The UK water industry, notably Severn – Trent, is the latest example of unacceptable delivery standards – in the case of water, its overflowing storm drains and polluted beaches – alongside fat shareholder returns and high senior management pay arising out of having privatised much of its infrastructure some time ago. Ongoing high Non Revenue Water (perhaps 20% in England & Wales compared to, just to pick an example, Cambodia‘s 6%) barely rates a mention. Philip Stevens argues in the FT that more public sector involvement is needed but doesn’t explore what this might entail. Let Logie Group do it for him.
The problems in the UK have largely derived from too little regulation of what are, after all, local monopolies. You can’t blame the likes of MacQuarie who have a mandate to make money for their investors, for taking advantage of opportunities presented to them.
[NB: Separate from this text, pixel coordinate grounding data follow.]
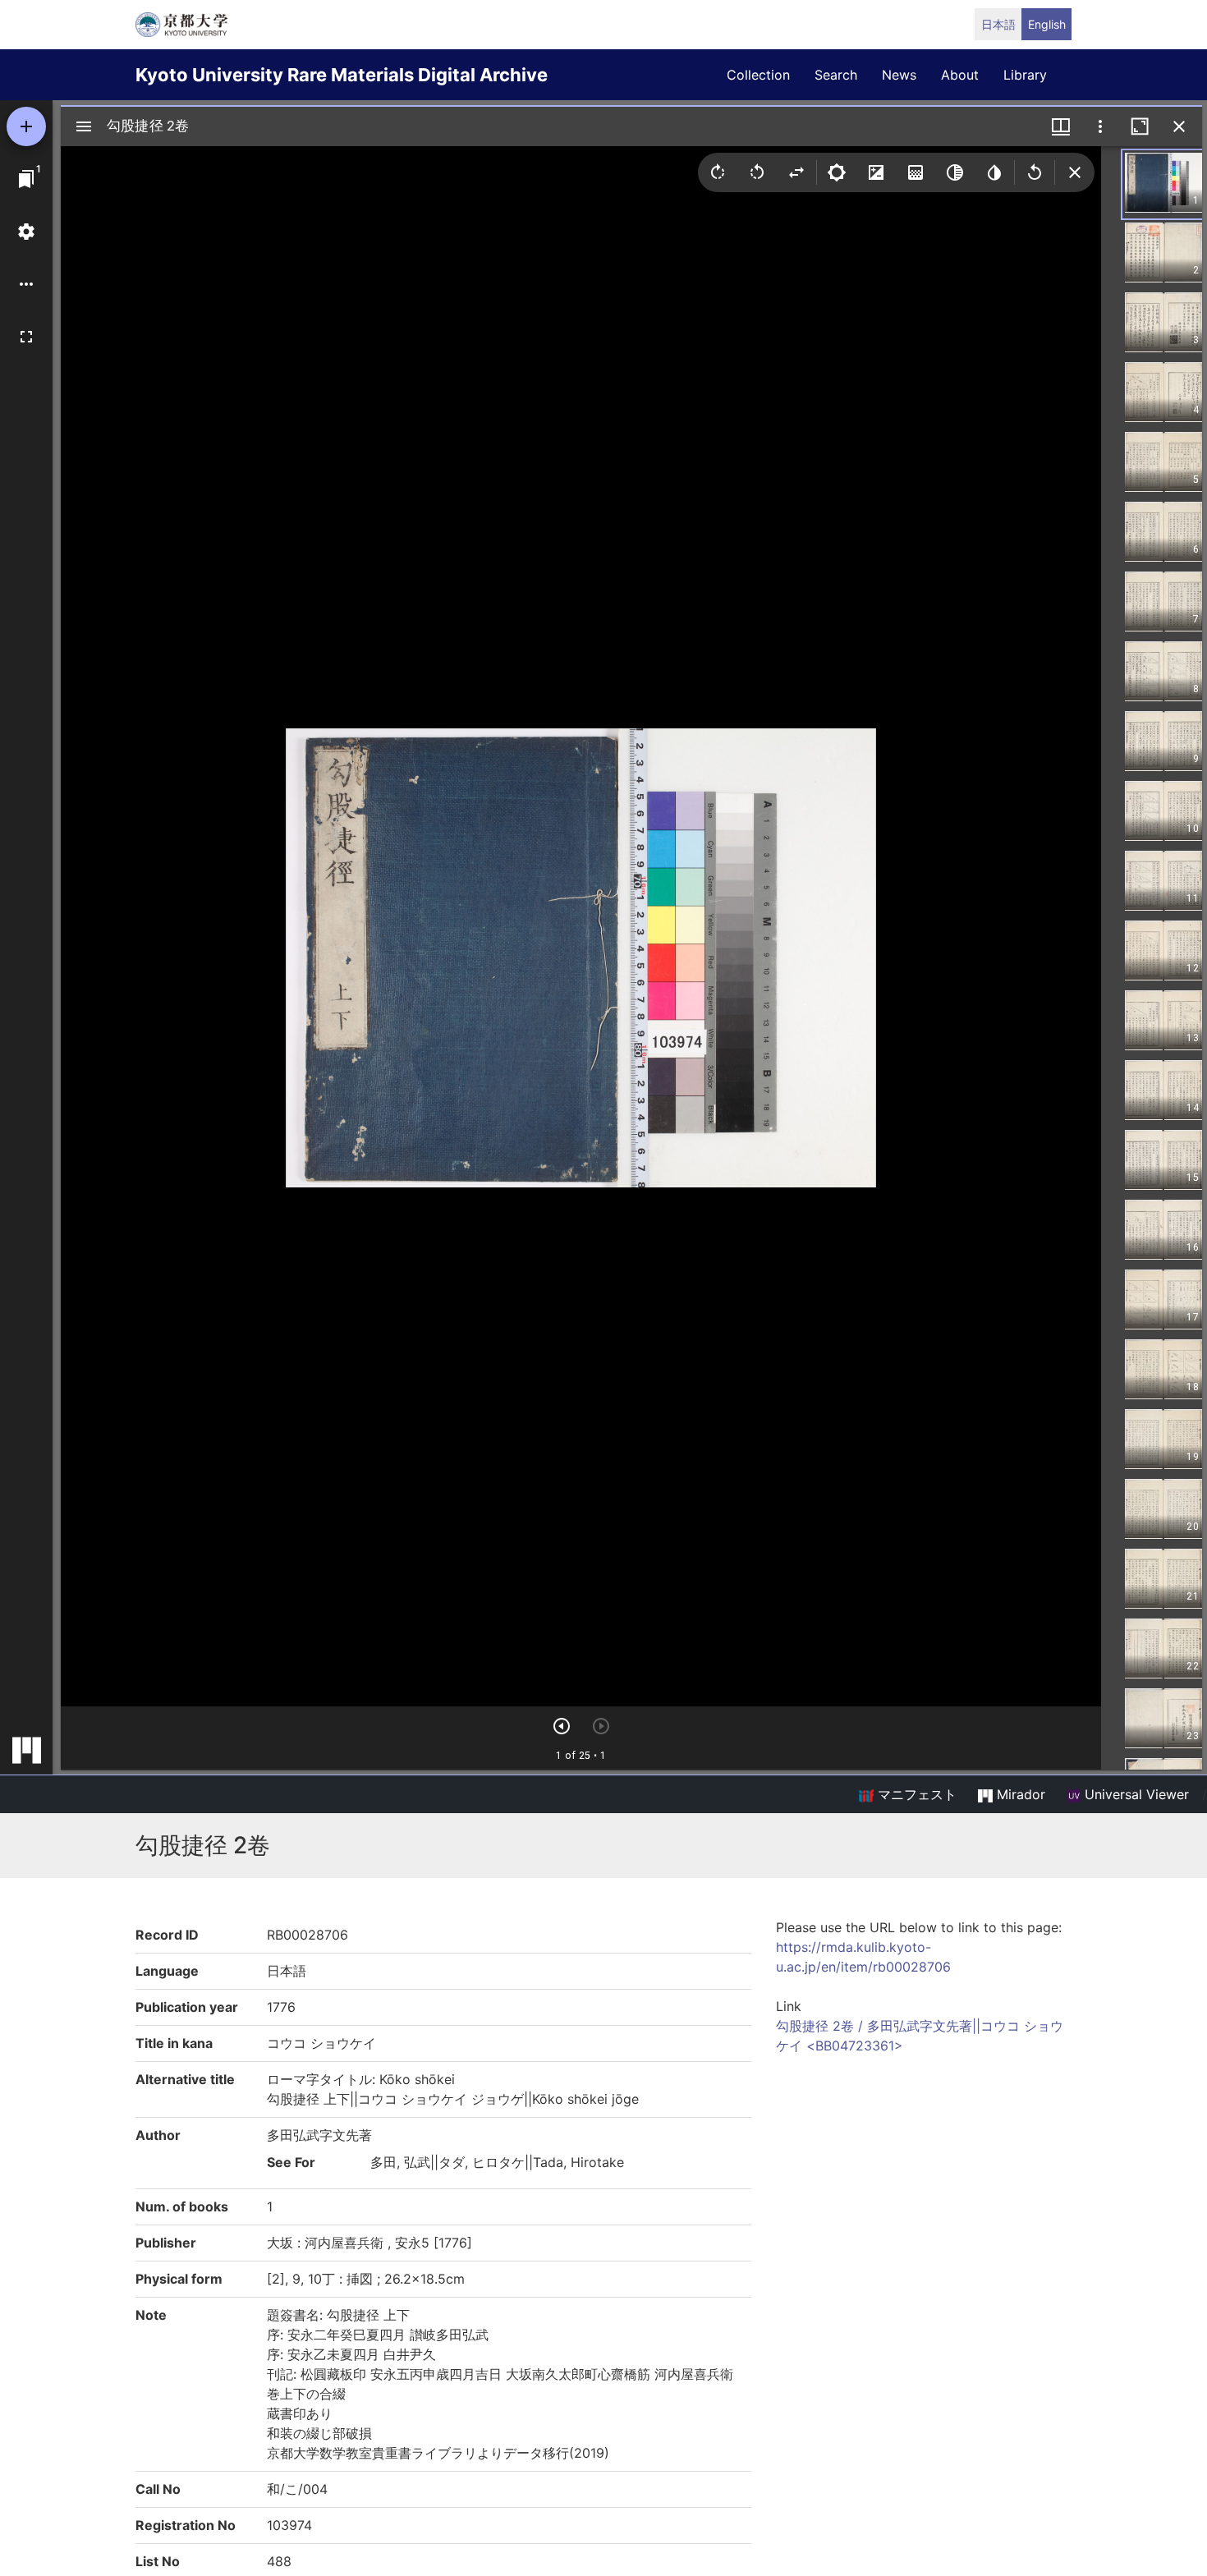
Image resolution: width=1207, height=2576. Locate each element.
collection (758, 75)
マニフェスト (915, 1794)
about (960, 75)
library (1025, 75)
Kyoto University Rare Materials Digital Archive (341, 74)
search (836, 75)
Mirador (1019, 1794)
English (1047, 24)
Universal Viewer (1135, 1794)
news (899, 75)
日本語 (998, 24)
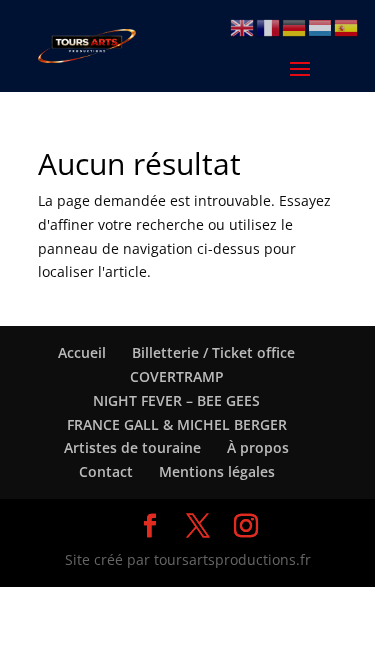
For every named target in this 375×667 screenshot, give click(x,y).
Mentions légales (217, 471)
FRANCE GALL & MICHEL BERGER (177, 424)
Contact (106, 471)
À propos (258, 447)
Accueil (82, 352)
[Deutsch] (295, 26)
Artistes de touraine (132, 447)
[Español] (347, 26)
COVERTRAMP (177, 376)
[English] (243, 26)
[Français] (269, 26)
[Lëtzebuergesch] (321, 26)
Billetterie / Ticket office (213, 352)
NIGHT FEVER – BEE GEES (176, 400)
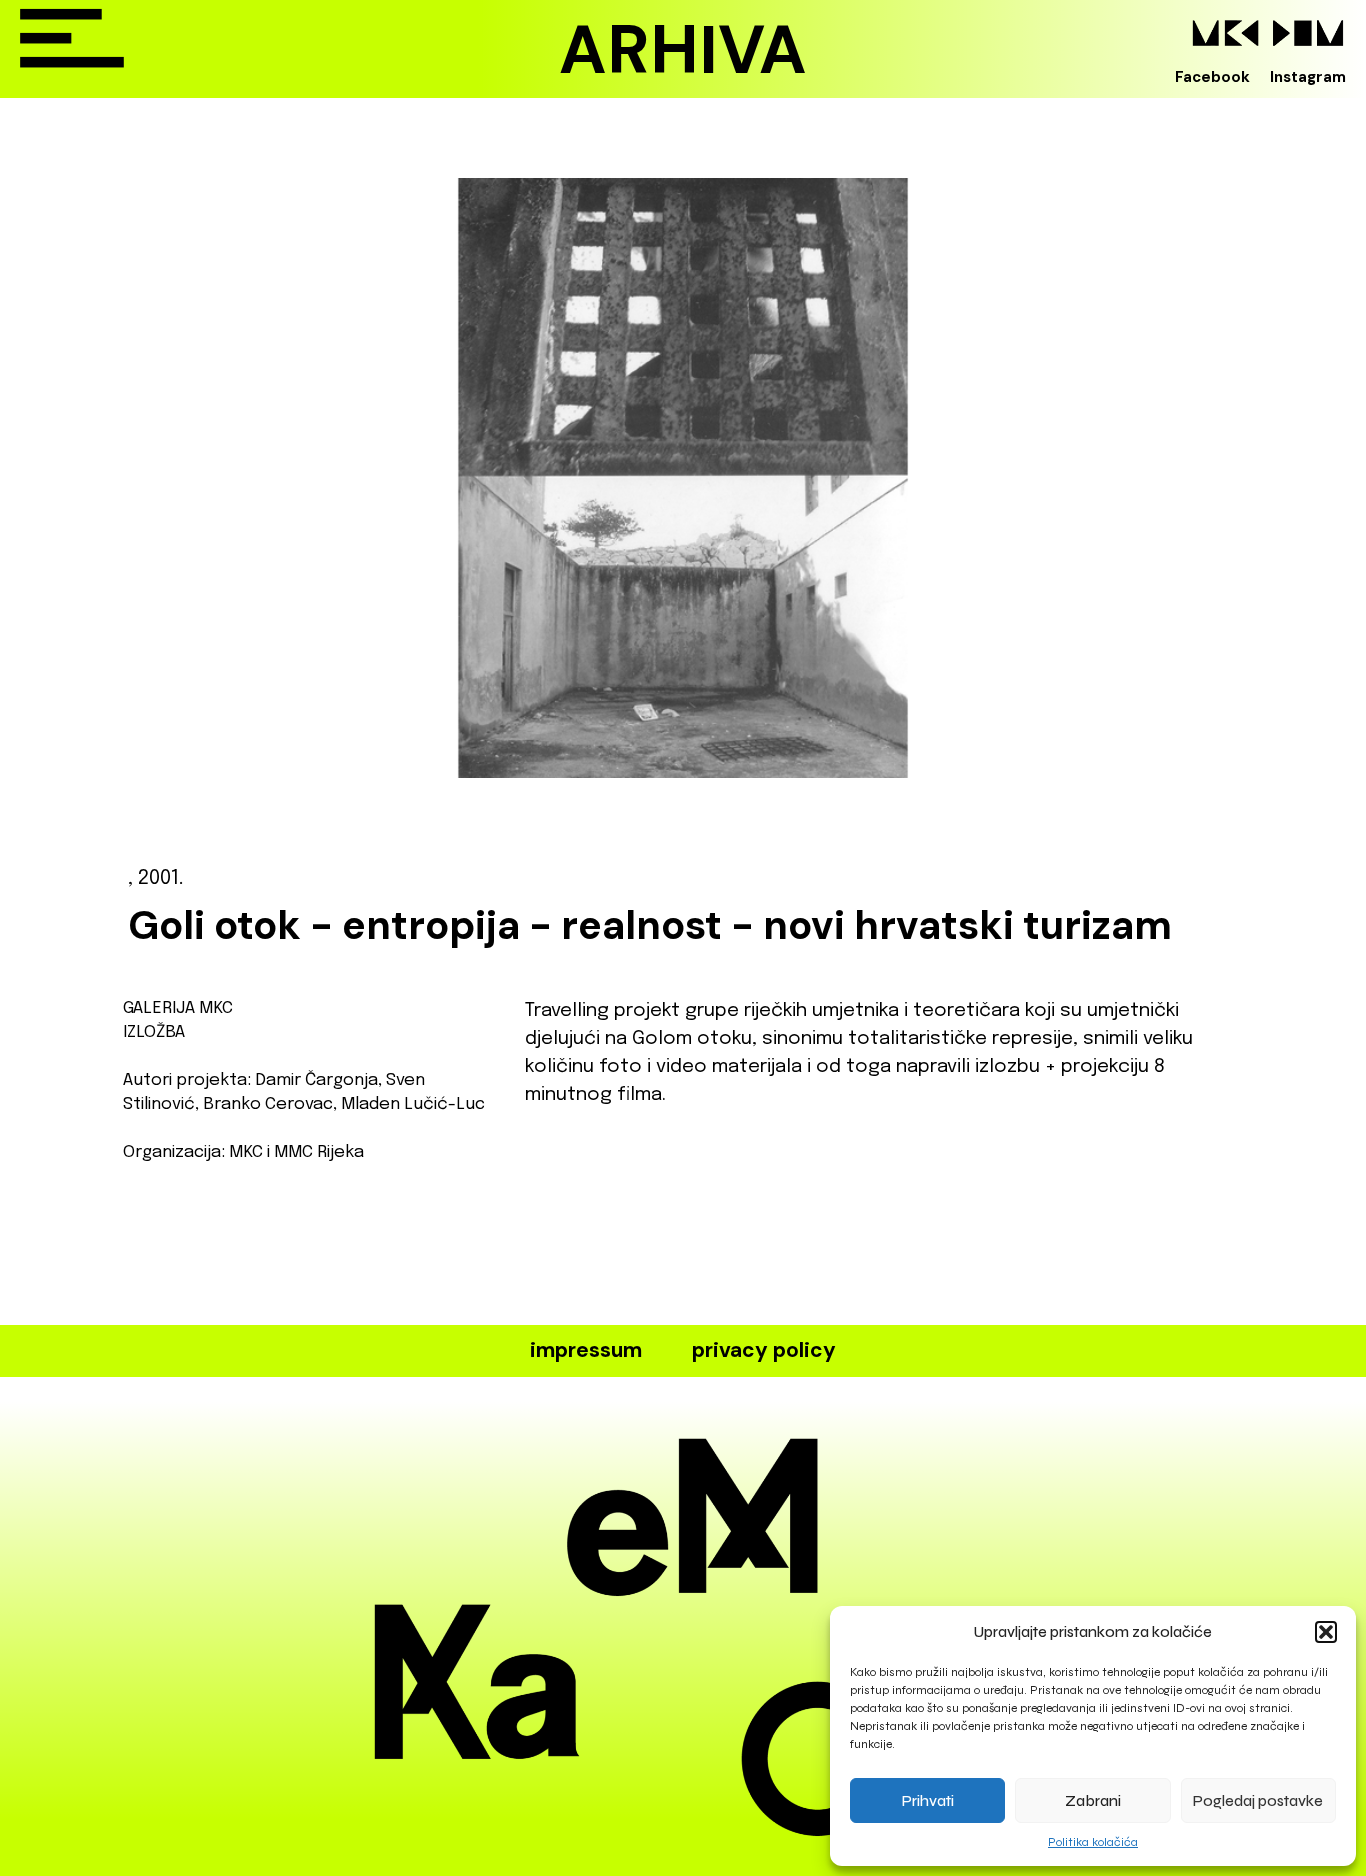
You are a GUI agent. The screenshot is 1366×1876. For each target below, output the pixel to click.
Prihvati (928, 1801)
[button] (1326, 1632)
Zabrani (1093, 1801)
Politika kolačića (1093, 1842)
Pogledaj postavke (1258, 1801)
Since 1964 here in HK, the two power companies, CLP and HK Electric, have operated vertically integrated generation / transmission / distribution businesses under Schemes of Control (SoCs, CLP here, HKE here) whereby (broadly), so long as they meet various performance criteria, they may earn an 8% rate of return on average net fixed assets (fuel cost is a pass through); the govt periodically approves an investment plan for those fixed assets, i.e. a Regulated Asset Base (RAB) model. The result is a World class delivery to consumers.
It probably helps that both utilities, although listed, are controlled by local families (CLP by the Kadoories, HKE by Li Ka Shing), both of whom are already rich, have some political influence and who can therefore take a long term view.
Curiously, in HK responsibility for the two types of water has remained in the public sector, split between the Drainage Dept and the Water Supplies Dept. Service is also World class although inefficiencies have arisen.
Having long ago installed Schemes of Control in its then colony, the UK should apply comparable regulation closer to home, namely:
- Change the regulatory regime so as to incentivise investment along the lines of the HK SoC / RAB models;
- Whilst at it, jack up the penalties for missing performance targets;
- And impose a high level restriction on the gearing / leverage in utilities’ balance sheets.
If the shareholders squeal a bit, the govt will know that it’s got it about right.